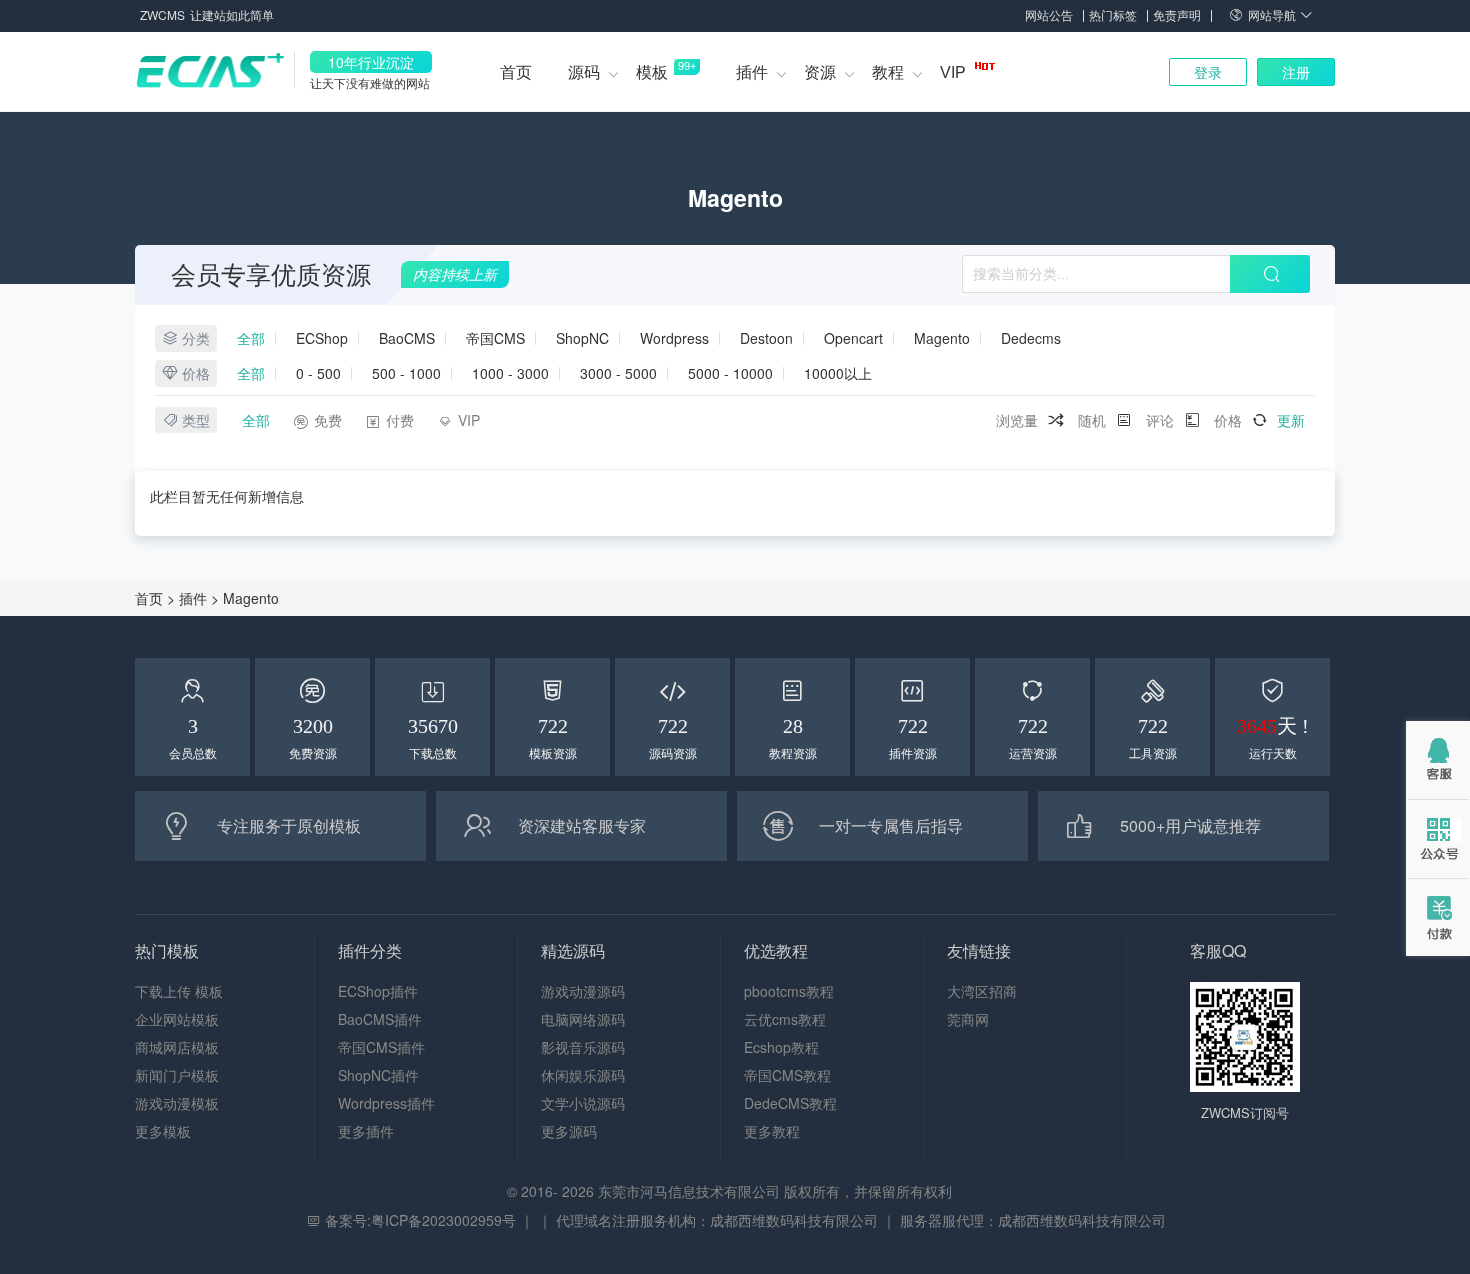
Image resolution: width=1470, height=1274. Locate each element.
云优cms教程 (785, 1019)
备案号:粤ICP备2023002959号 (420, 1220)
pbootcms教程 (789, 991)
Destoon (766, 338)
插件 (752, 72)
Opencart (853, 338)
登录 (1208, 72)
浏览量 (1017, 420)
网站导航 (1273, 14)
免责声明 (1177, 14)
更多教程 (772, 1131)
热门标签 (1113, 14)
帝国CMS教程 (787, 1075)
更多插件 (366, 1131)
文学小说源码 (583, 1103)
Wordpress (674, 338)
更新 (1291, 420)
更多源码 (569, 1131)
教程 (888, 72)
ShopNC (582, 338)
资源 (820, 72)
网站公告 (1049, 14)
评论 (1160, 420)
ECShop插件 (378, 991)
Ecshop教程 (781, 1047)
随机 (1092, 420)
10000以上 (838, 373)
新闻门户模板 (177, 1075)
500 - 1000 (406, 373)
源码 (584, 72)
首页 (516, 72)
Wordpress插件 (386, 1103)
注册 (1296, 72)
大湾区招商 (982, 991)
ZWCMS (162, 14)
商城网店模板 (177, 1047)
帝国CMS (495, 338)
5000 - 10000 (730, 373)
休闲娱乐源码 (583, 1075)
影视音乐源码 (583, 1047)
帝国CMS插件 (381, 1047)
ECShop (322, 338)
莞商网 (968, 1019)
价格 (1228, 420)
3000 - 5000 (618, 373)
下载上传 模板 (179, 991)
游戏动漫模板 (177, 1103)
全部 (251, 338)
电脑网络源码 (583, 1019)
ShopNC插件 (378, 1075)
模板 (666, 70)
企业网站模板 (177, 1019)
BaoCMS (407, 338)
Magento (942, 338)
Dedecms (1031, 338)
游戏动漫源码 (583, 991)
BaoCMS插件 (380, 1019)
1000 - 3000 (510, 373)
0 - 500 (318, 373)
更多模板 (163, 1131)
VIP (955, 72)
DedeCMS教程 (790, 1103)
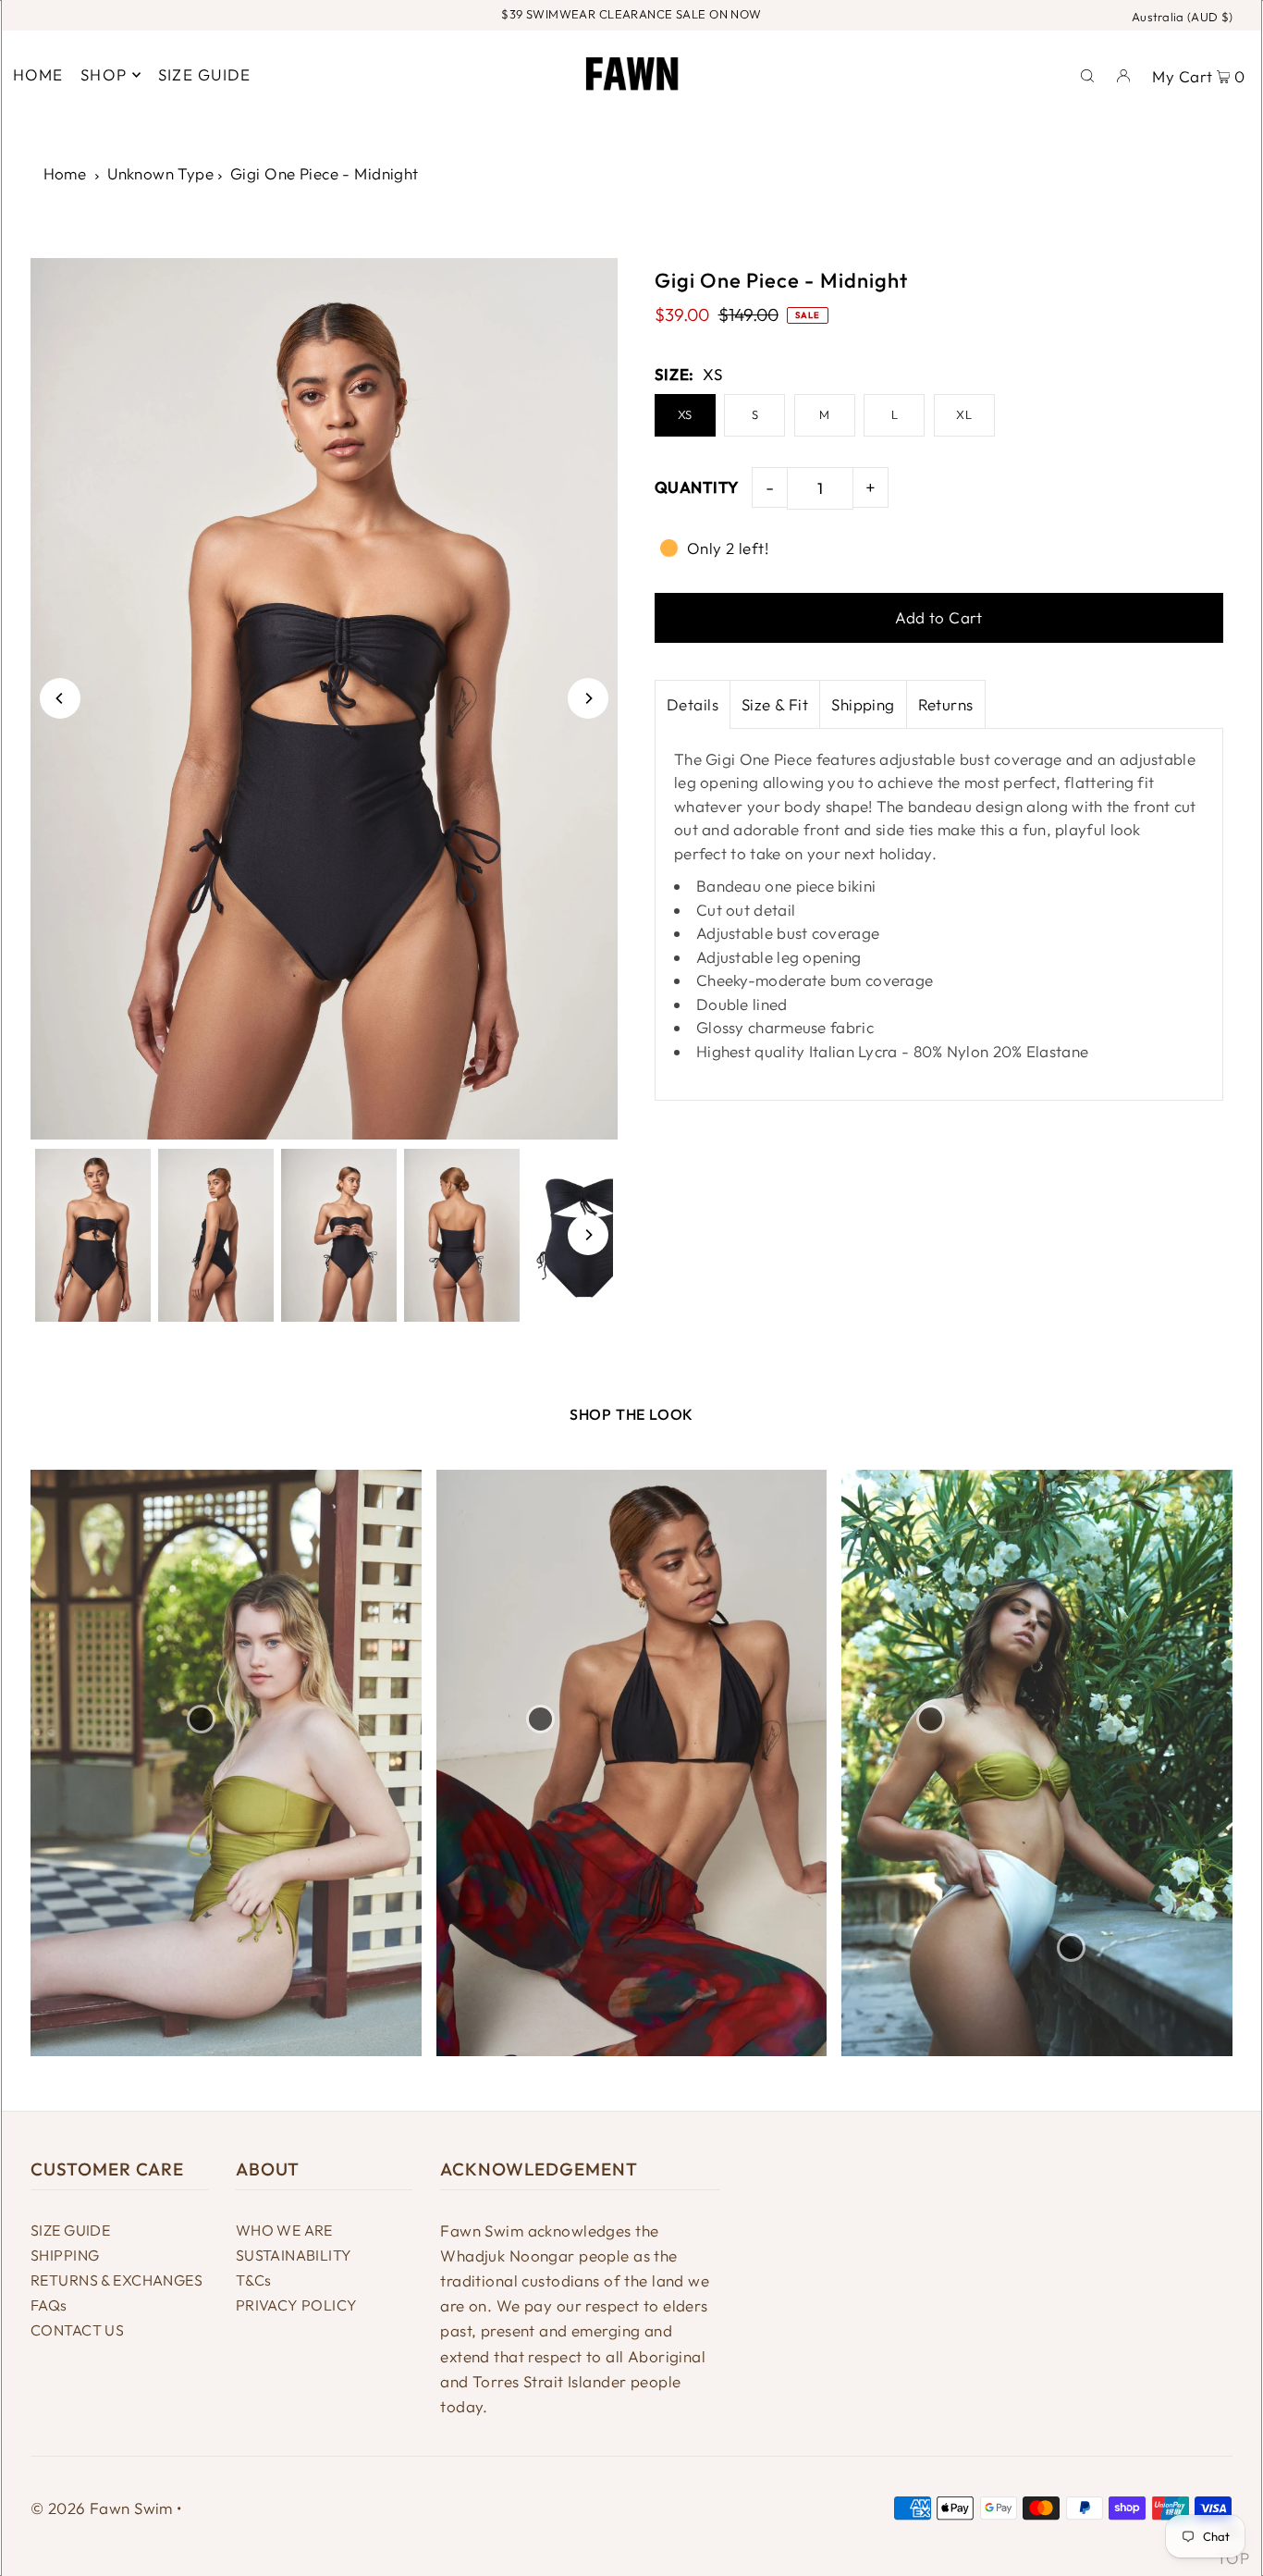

** Exercise prompt **
The pictures in the entries should be left out; output everything else exactly.

** Final answer **
Image resolution: width=1470, height=1274. Locate each element.
云优cms教程 (785, 1019)
备案号:粤ICP备2023002959号 (420, 1220)
pbootcms教程 (789, 991)
Destoon (766, 338)
插件 (752, 72)
Opencart (853, 338)
登录 (1208, 72)
浏览量 (1017, 420)
网站导航 (1273, 14)
免责声明 (1177, 14)
更多教程 (772, 1131)
热门标签 (1113, 14)
帝国CMS教程 (787, 1075)
更多插件 (366, 1131)
文学小说源码 (583, 1103)
Wordpress (674, 338)
更新 (1291, 420)
更多源码 (569, 1131)
教程 (888, 72)
ShopNC (582, 338)
资源 (820, 72)
网站公告 (1049, 14)
评论 (1160, 420)
ECShop插件 (378, 991)
Ecshop教程 (781, 1047)
随机 (1092, 420)
10000以上 (838, 373)
新闻门户模板 (177, 1075)
500 - 1000 (406, 373)
源码 (584, 72)
首页 (516, 72)
Wordpress插件 (386, 1103)
注册 (1296, 72)
大湾区招商 (982, 991)
ZWCMS (162, 14)
商城网店模板 (177, 1047)
帝国CMS (495, 338)
5000 - 10000 (730, 373)
休闲娱乐源码 (583, 1075)
影视音乐源码 (583, 1047)
帝国CMS插件 (381, 1047)
ECShop (322, 338)
莞商网 (968, 1019)
价格 (1228, 420)
3000 - 5000 (618, 373)
下载上传 模板 (179, 991)
游戏动漫模板 (177, 1103)
全部 (251, 338)
电脑网络源码 (583, 1019)
ShopNC插件 (378, 1075)
模板 (666, 70)
企业网站模板 (177, 1019)
BaoCMS (407, 338)
Magento (942, 338)
Dedecms (1031, 338)
游戏动漫源码 (583, 991)
BaoCMS插件 (380, 1019)
1000 - 3000 (510, 373)
0 - 500 (318, 373)
更多模板 (163, 1131)
VIP (955, 72)
DedeCMS教程 (790, 1103)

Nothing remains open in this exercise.